The metal police can complain all they want — BMTH put out a guilty-pleasure album I kept reaching for because it really is that good.

It’s wild, messy, catchy as hell, and somehow sounds like modern BMTH meets Deftones in Blur’s backyard for a techno-metal sad-boi mishmash. Gleefully smashing genres just to see what sticks.

And that video of Nik Nocturnal getting drunk and emotional on stream to “Dig It”? Yeah… I was right there with him.

Blasted it all year with zero shame.


Knocked Loose — Spotify Top 10

Favorite Songs:
“Suffocate” (feat. Poppy), “Slaughterhouse 2” (feat. Chris Motionless)

“Suffocate” might be my favorite heavy track of the year. So primal. So heavy. Constant tempo changes, that insane buildup with Poppy’s voice — and then the breakdown with the reggaeton-inspired drum beat that somehow captures the zeitgeist perfectly.

The rest of their top tracks hit just as hard, and revisiting them reminded me why Knocked Loose sits at the forefront of hardcore right now.


Slaughter to Prevail — Grizzly, Kostolom, and Behelit EP

Favorite Songs:
“Bratva,” “Behelit,” “Imdead”

I couldn’t get “Behelit” out of my head for days. Every time it came on, I could feel my bloodstream heat up.

Alex Terrible sounds like he’s tearing open a portal to the underworld with his lungs, while the band swings riffs like ten-ton hammers behind him. It’s primal, savage, and caused so many stank-face moments I’m amazed my jaw still works.

And that guitar tone — violence distilled into audio waves.


Sanguisugabogg — Hideous Aftermath

Favorite Songs:
“Felony Abuse of a Corpse” (feat. PeelingFlesh), “Semi-Automatic Facial Reconstruction”

I’ve never been the biggest death metal guy on record — it always made more sense to me live — but this album is straight-up sonic barbarism, and I loved every filthy second.

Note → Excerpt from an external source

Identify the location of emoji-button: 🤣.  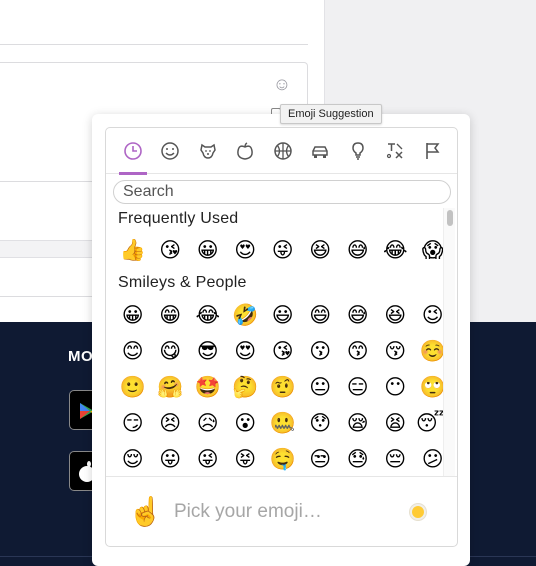
(246, 315).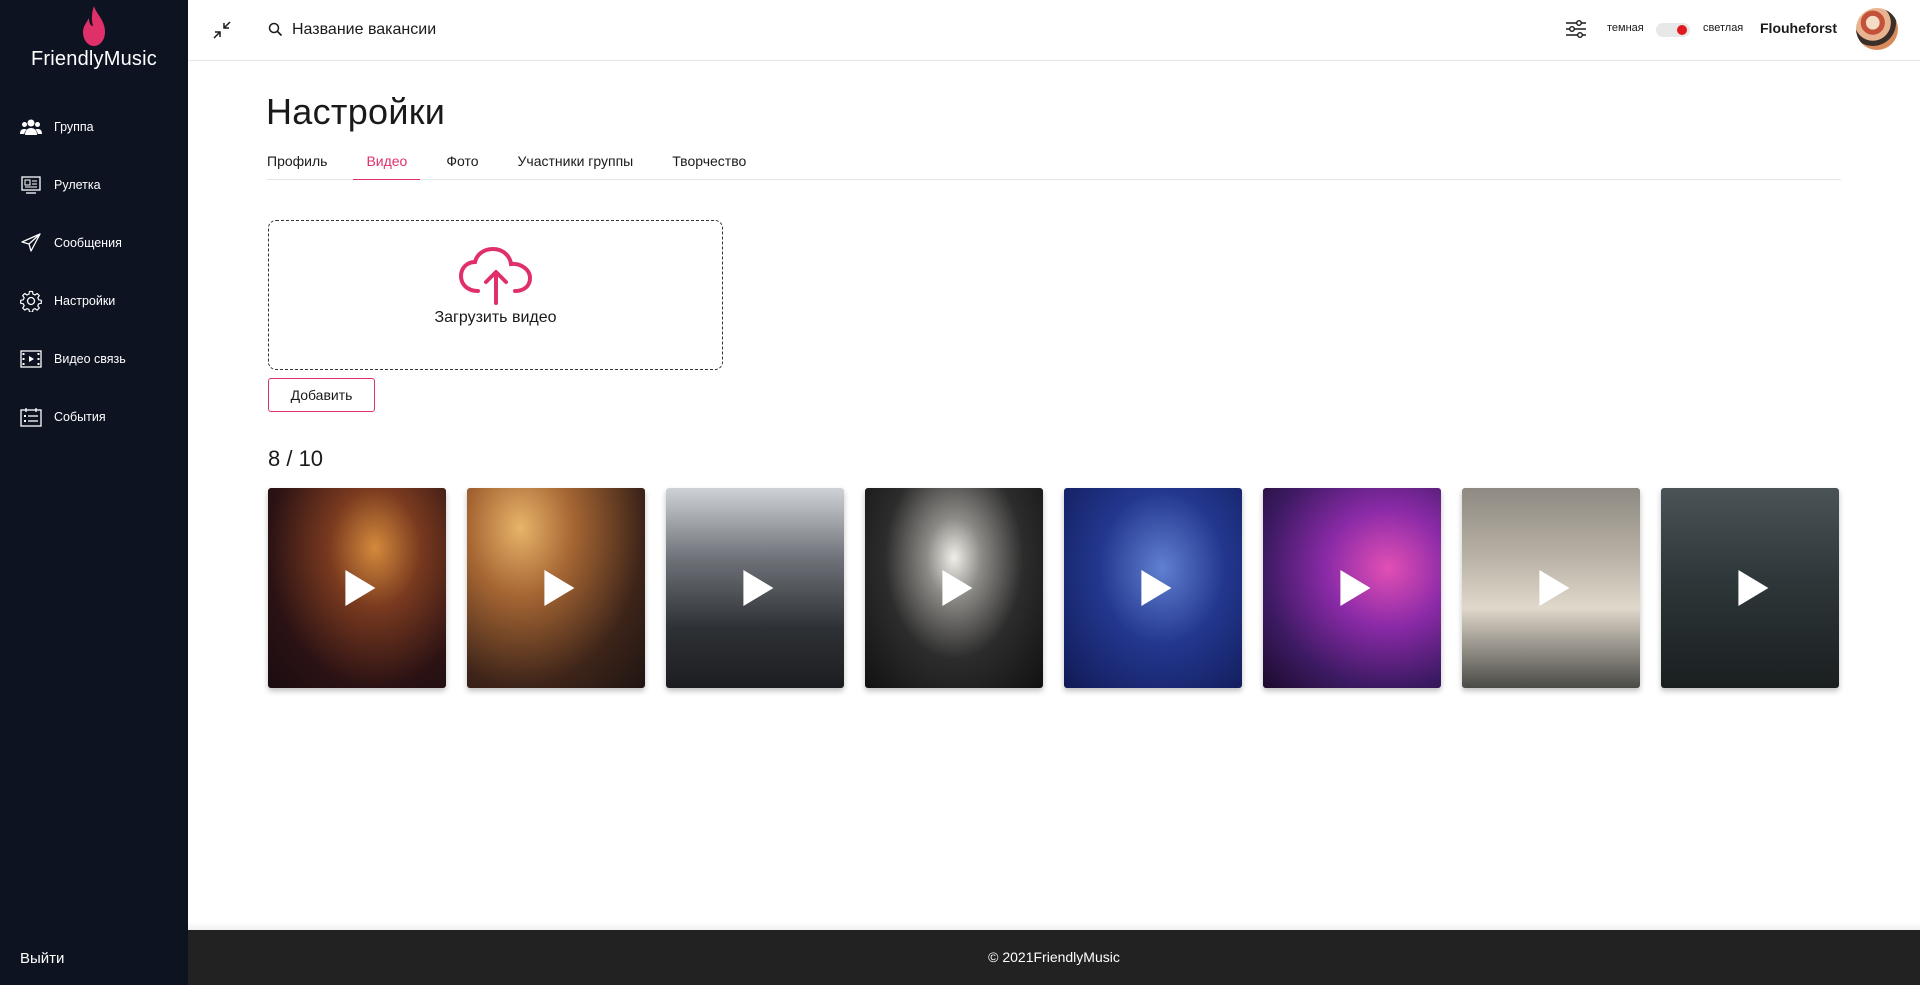 The width and height of the screenshot is (1920, 985). What do you see at coordinates (80, 417) in the screenshot?
I see `sidebar-item-label: События` at bounding box center [80, 417].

I felt like I was doing something illegal just listening (those lyrics are fucked up). The riffs don’t just hit — they maul. The Peeling Flesh feature absolutely rips, and the grooves are so nasty you practically need a shower afterward.

No polish. No pretense. Just pure, swamp-dwelling death metal — and a reminder of why I fell in love with the ugliest corners of the genre in the first place.


Linkin Park — The Emptiness Machine

Favorite Songs:
“Two-Faced,” “The Emptiness Machine,” “Over Each Other”

This new chapter of Linkin Park hit me way harder than I expected. Bold move bringing in a female frontperson — and it paid off.

Emily Armstrong stepped in with grit and raw power, not trying to replace anything — just planting her flag and going. Shinoda is dropping lyrical gems all over this thing (“I only wanted to be part of something…”), which… man… who can’t relate?

But it’s all about “Two-Faced” — an absolute classic LP banger. I first saw Linkin Park opening for Orgy in the small downstairs room of Maritime Hall in San Francisco, and I’ve been a fan ever since. It makes me genuinely happy to see them making relevant, dynamic new music instead of coasting on nostalgia.

Emotional, massive, and forward-moving — a hell of a return.